**OBJECTIVES**
- a) Which tables does the hyperparameter sweep passage list as showing results with both the best and the default hyperparameters?
- b) Rewrite the part of the hyperparameter sweep passage that opens with the words "A.1 Hyperparameter Sweep" and closes with "and Table 8.", switching "adversary" to "opponent".
- c) Pick up the hyperparameter sweep passage after its last sentence and continue it.

**EXTRACT**
______

A.1 Hyperparameter Sweep

We find that the choice of hyperparameters of the four attack algorithms plays an important role in their effectiveness, and it is not clear how an attacker would know apriori how to choose such hyperparameters. In reality, the adversary would benefit from spending some queries to tune the hyperparameters on a few samples. Coming up with the most efficient tuning algorithm is outside of the scope of this work. Nonetheless, we account for this effect by repeating all experiments with multiple choices of hyperparameters and reporting the results with both the best sets throughout the paper. We include some of the results with both the best and the default hyperparameters for comparisons in Table 6, Table 9, and Table 8.

______

**DATA SHOWN**

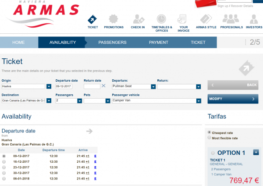Switch to the PASSENGERS step tab
The height and width of the screenshot is (186, 263).
112,43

______

**THE ANSWERS**
- a) Table 6, Table 9, and Table 8.

- b)
A.1 Hyperparameter Sweep

We find that the choice of hyperparameters of the four attack algorithms plays an important role in their effectiveness, and it is not clear how an attacker would know apriori how to choose such hyperparameters. In reality, the opponent would benefit from spending some queries to tune the hyperparameters on a few samples. Coming up with the most efficient tuning algorithm is outside of the scope of this work. Nonetheless, we account for this effect by repeating all experiments with multiple choices of hyperparameters and reporting the results with both the best sets throughout the paper. We include some of the results with both the best and the default hyperparameters for comparisons in Table 6, Table 9, and Table 8.

- c)
For Boundary attack, we sweep the two choices of step size, one along the direction towards the original input and the other in the orthogonal direction. The default values are $(0.01,0.01)$ , respectively, and the swept values are $(0.1,0.01)$ , $(0.001,0.01)$ , $(0.01,0.1)$ , and $(0.01,0.001)$ .

For Sign-OPT attack, we consider the update step size $\alpha$ and the gradient estimate step size $\beta$ . Their default values are $(0.2,0.001)$ respectively, and we sweep the following values: $(0.2,0.01)$ , $(0.2,0.0001)$ , $(0.02,0.001)$ , and $(2,0.01)$ .

We only tune one hyperparameter for HSJA and QEBA attacks but with the same number of settings (five) as the other two attacks above. For HSJA, we tune the update step size $\gamma$ by trying values of $10^{1}$ (default), $10^{2}$ , $10^{3}$ , $10^{4}$ , and $10^{5}$ . The optimal value of $\gamma$ is always at a higher range than $10^{1}$ , not smaller. Lastly, we search the ratio $r$ that controls the latent dimension that QEBA samples its random noise from for gradient approximation. We search over $r=2,4,8,16,32$ .

The observed trends and the recommended hyperparameters are discussed further below in Section E.2.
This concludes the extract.